Extract, word for word, everything in the lines below from the line containing "is (1200, 1200)." down to the final line, both ends included.

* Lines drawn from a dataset
<<<<

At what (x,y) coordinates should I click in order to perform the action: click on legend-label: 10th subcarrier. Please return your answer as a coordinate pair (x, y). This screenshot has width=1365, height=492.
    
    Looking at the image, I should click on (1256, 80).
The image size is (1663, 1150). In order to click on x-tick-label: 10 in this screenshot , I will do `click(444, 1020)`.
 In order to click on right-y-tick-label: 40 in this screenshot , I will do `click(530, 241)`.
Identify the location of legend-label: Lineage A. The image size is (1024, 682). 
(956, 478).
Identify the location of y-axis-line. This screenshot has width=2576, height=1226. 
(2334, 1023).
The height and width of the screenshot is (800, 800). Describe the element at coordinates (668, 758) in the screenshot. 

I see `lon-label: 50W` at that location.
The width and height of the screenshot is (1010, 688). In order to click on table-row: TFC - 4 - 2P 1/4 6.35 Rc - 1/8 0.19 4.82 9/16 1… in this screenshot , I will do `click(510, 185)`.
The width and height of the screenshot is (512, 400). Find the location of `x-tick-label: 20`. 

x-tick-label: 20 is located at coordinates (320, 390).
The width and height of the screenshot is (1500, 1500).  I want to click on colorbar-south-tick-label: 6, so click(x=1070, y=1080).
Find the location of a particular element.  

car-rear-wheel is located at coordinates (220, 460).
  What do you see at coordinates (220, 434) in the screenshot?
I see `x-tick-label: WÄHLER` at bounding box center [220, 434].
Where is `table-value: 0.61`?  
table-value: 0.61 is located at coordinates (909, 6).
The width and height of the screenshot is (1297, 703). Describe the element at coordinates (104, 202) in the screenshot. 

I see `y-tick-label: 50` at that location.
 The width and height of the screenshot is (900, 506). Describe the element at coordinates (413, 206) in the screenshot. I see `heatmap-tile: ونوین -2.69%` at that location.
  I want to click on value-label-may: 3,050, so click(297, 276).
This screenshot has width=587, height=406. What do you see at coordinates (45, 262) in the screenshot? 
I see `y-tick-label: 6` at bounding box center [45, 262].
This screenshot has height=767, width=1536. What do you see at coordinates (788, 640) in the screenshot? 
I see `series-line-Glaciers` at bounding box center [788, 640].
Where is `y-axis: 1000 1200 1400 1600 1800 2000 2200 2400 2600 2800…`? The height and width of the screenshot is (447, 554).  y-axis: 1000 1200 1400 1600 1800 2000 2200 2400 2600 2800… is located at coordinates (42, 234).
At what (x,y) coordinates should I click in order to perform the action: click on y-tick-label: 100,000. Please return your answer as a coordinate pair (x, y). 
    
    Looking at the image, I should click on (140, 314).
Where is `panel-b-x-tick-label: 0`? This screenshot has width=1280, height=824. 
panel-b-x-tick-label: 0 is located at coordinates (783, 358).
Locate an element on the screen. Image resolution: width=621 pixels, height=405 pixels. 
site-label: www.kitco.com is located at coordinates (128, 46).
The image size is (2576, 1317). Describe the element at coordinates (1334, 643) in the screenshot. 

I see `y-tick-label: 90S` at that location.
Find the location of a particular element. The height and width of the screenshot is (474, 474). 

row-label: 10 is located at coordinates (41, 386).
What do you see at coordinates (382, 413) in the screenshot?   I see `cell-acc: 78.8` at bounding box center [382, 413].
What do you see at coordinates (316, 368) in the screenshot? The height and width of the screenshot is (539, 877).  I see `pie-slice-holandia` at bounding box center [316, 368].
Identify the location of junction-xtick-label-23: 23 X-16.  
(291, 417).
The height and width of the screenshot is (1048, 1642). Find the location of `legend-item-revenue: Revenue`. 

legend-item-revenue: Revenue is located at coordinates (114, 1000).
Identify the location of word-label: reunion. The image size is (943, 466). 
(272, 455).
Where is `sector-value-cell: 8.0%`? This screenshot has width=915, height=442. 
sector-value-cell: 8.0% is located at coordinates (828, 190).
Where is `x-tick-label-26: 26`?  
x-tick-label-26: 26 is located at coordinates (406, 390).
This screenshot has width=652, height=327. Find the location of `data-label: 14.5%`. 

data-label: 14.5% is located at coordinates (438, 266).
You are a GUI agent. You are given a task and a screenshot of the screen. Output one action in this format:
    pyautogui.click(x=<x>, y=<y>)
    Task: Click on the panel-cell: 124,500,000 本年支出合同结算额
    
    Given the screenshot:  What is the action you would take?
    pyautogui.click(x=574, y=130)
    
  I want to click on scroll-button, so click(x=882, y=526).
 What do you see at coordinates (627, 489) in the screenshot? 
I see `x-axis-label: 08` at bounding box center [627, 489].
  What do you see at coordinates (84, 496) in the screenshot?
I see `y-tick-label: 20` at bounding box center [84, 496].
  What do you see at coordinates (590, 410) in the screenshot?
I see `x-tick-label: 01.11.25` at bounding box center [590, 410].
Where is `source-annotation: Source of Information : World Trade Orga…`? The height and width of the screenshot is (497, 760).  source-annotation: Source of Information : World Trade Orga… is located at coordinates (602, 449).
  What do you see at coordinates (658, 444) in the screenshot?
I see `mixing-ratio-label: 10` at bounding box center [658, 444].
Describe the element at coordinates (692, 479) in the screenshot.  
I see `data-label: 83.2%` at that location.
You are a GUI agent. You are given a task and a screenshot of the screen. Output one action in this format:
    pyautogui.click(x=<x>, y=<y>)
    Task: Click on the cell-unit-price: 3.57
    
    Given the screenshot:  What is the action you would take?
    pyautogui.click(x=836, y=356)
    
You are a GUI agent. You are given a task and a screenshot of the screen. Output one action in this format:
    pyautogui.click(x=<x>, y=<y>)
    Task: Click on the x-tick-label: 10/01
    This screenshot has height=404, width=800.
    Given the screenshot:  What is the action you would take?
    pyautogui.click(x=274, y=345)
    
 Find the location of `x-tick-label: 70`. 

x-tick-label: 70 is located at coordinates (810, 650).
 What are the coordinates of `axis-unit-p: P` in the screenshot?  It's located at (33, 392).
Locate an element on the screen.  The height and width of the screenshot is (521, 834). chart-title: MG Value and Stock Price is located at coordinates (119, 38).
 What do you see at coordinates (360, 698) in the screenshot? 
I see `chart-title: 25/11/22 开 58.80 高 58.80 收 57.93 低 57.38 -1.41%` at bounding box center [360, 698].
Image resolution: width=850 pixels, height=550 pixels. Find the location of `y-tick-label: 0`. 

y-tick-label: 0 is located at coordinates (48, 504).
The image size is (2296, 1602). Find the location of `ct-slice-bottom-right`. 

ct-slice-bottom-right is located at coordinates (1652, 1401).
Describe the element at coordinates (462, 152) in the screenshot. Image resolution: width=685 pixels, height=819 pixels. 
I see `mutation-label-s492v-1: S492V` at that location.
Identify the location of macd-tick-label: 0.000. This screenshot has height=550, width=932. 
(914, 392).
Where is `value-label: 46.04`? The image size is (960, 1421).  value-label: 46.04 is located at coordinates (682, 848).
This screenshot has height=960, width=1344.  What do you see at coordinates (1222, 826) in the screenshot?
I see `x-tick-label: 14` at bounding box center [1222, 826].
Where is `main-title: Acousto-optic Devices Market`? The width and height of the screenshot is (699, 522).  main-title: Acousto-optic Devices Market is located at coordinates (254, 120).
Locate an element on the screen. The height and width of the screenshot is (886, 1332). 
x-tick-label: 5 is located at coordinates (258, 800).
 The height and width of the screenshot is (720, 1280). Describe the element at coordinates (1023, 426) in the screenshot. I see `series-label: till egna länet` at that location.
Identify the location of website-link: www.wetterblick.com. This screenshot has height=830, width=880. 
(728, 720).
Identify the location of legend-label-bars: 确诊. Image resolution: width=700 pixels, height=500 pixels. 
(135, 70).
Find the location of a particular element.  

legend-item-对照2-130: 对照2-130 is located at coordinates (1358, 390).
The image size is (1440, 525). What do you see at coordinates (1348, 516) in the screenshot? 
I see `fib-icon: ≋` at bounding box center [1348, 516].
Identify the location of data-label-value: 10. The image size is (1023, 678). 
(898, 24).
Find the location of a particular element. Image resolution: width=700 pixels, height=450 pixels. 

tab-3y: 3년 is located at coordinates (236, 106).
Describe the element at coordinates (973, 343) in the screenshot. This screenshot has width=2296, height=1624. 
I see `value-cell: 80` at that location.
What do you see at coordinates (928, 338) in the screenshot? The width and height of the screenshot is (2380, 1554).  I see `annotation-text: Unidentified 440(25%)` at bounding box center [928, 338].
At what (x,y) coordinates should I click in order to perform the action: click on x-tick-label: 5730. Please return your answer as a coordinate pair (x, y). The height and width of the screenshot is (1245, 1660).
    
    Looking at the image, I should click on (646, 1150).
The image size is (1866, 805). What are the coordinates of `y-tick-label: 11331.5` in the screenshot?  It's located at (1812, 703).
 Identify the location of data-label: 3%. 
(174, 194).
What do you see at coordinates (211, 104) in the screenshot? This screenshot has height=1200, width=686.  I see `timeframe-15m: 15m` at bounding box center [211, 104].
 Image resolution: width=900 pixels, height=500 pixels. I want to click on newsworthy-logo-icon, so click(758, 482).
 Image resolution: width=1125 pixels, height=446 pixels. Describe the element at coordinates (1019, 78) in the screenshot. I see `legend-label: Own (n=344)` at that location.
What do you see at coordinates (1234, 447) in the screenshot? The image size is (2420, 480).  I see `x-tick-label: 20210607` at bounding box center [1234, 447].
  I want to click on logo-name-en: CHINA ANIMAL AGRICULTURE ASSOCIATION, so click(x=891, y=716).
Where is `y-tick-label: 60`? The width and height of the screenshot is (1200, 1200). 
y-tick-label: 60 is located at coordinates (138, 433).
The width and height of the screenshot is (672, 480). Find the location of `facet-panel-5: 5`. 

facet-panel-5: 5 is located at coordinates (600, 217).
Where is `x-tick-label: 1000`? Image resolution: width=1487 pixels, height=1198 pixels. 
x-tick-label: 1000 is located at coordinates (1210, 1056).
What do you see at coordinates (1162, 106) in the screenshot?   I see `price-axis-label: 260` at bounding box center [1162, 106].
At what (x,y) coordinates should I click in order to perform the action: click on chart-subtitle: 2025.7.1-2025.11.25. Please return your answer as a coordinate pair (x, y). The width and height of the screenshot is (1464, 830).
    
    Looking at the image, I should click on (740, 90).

>>>>

* EXERCISE OUTPUT
Where is `y-tick-label: 60`? The width and height of the screenshot is (1200, 1200). 
y-tick-label: 60 is located at coordinates (138, 433).
The width and height of the screenshot is (672, 480). Find the location of `facet-panel-5: 5`. 

facet-panel-5: 5 is located at coordinates (600, 217).
Where is `x-tick-label: 1000`? Image resolution: width=1487 pixels, height=1198 pixels. 
x-tick-label: 1000 is located at coordinates (1210, 1056).
What do you see at coordinates (1162, 106) in the screenshot?   I see `price-axis-label: 260` at bounding box center [1162, 106].
At what (x,y) coordinates should I click in order to perform the action: click on chart-subtitle: 2025.7.1-2025.11.25. Please return your answer as a coordinate pair (x, y). The width and height of the screenshot is (1464, 830).
    
    Looking at the image, I should click on (740, 90).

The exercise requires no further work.